There are two approaches to inferential induction. The first is enumeration in the minor premise, which was known to the Scholastics:
(major) This magnet, that magnet, and the other magnet attract iron.
(minor) [Every magnet is this magnet, that magnet, and the other magnet.]
(conclusion) Therefore, every magnet attracts iron.
The second is via uniformity in the major premise, which was new:
(major) [A property of the observed magnets is a property of all magnets.]
(minor) The property of attracting iron is a property of the observed magnets.
(conclusion) Therefore, the property of attracting iron is a property of all magnets.
(conclusion) Therefore, all magnets attract iron.
The influential J.S. Mill picked this up and made it central to science. Mill wrote in 1843:
“Every induction is a syllogism with the major premise suppressed; or (as I prefer expressing it) every induction may be thrown into the form of a syllogism, by supplying a major premise. If this be actually done, the principle which we are now considering, that of the uniformity of the course of nature, will appear as the ultimate major premise of all inductions.”
Mill held that there is one “assumption involved in every case of induction . . . . This universal fact, which is our warrant for all inferences from experience, has been described by different philosophers in different forms of language: that the course of nature is uniform; that the universe is governed by general laws; and the like . . . [or] that the future will resemble the past.”
So Mill generalized Whately’s major premise into a principle of the uniformity of nature.
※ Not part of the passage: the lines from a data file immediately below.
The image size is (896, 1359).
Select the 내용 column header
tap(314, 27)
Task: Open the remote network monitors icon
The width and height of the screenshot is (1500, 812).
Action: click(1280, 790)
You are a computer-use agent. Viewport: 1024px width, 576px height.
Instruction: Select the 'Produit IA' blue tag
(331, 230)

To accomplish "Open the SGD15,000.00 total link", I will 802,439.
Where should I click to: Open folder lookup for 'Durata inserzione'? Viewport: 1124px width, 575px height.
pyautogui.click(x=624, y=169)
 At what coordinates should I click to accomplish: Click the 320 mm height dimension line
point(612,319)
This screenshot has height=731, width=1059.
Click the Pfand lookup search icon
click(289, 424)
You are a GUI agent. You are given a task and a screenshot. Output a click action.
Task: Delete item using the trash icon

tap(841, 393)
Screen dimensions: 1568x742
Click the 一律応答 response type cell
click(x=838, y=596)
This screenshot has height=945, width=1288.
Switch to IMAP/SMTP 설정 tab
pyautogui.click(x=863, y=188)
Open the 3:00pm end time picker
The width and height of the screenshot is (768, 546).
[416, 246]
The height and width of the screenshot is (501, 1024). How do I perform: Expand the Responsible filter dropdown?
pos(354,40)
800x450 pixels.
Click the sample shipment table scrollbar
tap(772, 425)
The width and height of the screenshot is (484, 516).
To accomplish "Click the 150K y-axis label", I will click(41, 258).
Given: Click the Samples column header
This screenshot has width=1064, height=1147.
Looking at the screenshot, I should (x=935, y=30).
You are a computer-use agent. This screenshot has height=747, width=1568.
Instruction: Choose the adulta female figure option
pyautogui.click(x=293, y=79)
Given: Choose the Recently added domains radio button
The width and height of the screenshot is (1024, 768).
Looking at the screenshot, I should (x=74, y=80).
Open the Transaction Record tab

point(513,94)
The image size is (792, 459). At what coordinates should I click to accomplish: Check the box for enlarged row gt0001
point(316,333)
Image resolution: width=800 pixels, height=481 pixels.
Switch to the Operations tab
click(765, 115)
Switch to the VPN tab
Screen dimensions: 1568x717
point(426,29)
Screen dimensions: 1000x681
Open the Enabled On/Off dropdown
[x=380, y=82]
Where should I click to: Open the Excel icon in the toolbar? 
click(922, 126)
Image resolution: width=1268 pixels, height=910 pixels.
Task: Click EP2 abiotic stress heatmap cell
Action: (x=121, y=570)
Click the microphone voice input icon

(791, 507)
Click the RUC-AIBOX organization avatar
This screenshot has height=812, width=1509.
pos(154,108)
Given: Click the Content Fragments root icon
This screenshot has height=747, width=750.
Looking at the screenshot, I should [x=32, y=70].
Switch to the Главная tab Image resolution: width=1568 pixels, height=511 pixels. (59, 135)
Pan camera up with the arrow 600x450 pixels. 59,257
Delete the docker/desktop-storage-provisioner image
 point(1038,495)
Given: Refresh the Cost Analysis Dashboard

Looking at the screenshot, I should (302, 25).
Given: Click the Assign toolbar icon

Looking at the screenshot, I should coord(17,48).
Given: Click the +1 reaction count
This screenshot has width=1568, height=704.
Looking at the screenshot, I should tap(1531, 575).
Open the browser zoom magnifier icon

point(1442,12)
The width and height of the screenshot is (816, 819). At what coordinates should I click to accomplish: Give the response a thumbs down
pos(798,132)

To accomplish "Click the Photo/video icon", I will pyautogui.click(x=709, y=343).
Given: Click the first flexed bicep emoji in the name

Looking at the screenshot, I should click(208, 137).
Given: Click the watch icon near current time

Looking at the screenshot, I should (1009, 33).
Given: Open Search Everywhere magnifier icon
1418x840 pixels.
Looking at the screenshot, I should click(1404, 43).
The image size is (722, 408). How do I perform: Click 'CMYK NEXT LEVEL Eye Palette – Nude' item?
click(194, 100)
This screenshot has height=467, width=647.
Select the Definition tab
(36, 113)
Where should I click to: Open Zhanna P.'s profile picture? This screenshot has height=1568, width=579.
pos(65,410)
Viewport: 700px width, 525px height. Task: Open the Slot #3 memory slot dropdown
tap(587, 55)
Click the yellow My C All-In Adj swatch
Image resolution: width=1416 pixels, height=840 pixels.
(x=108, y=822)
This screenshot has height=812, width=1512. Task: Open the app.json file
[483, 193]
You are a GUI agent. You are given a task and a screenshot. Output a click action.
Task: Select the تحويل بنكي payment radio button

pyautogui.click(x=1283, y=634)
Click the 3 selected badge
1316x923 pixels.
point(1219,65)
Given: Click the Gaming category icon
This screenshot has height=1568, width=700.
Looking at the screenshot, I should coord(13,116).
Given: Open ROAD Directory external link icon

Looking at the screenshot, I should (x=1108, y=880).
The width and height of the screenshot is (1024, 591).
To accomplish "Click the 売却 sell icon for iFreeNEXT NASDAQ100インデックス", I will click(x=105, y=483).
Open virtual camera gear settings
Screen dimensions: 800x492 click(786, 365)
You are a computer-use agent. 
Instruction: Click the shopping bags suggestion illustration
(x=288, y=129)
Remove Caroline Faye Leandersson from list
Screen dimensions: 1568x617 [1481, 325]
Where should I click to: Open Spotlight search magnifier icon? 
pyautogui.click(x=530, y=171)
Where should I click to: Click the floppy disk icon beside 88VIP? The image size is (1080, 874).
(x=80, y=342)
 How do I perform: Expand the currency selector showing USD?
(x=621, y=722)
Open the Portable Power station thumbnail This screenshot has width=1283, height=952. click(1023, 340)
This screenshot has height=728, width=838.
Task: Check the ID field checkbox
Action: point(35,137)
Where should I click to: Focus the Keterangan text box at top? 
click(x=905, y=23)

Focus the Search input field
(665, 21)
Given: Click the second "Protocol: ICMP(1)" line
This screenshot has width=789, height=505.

McCaskey writes:
“This proposal is the introduction into induction theory of a uniformity principle: What is true of the observed is true of all. Once induction is conceived to be a propositional inference made good by supplying an implicit major premise, some sort of uniformity principle becomes necessary. When induction was not so conceived there was no need for a uniformity principle. There was not one in the induction theories of Aristotle, Cicero, Boethius, Averroës, Aquinas, Buridan, Bacon, Whewell, or anyone else before Copleston and Whately.”
McCaskey goes on: “De Morgan put all this together with developing theories of statistics and probability. He saw that, when induction is understood as Whately and Mill were developing it, an inductive inference amounts to a problem in ‘inverse probability’: Given the observation of effects, what is the chance that a particular uniformity principle is being observed at work? That is, given Whately’s minor premise that observed instances of some kind share some property (membership in the kind being taken for granted), what are the chances that all instances of the kind do? De Morgan’s attempt to answer this failed, but he made the crucial step of connecting probabilistic inference to induction. The connection survives today, and it would have made little sense (as De Morgan himself saw) were induction to be understood in the Baconian rather than Whatelian sense of the term.”
That’s how the problem of induction was born, which is essentially the problem of justifying the principle of the uniformity of nature. But this depends on an inferential understanding of induction instead of the older conceptual understanding.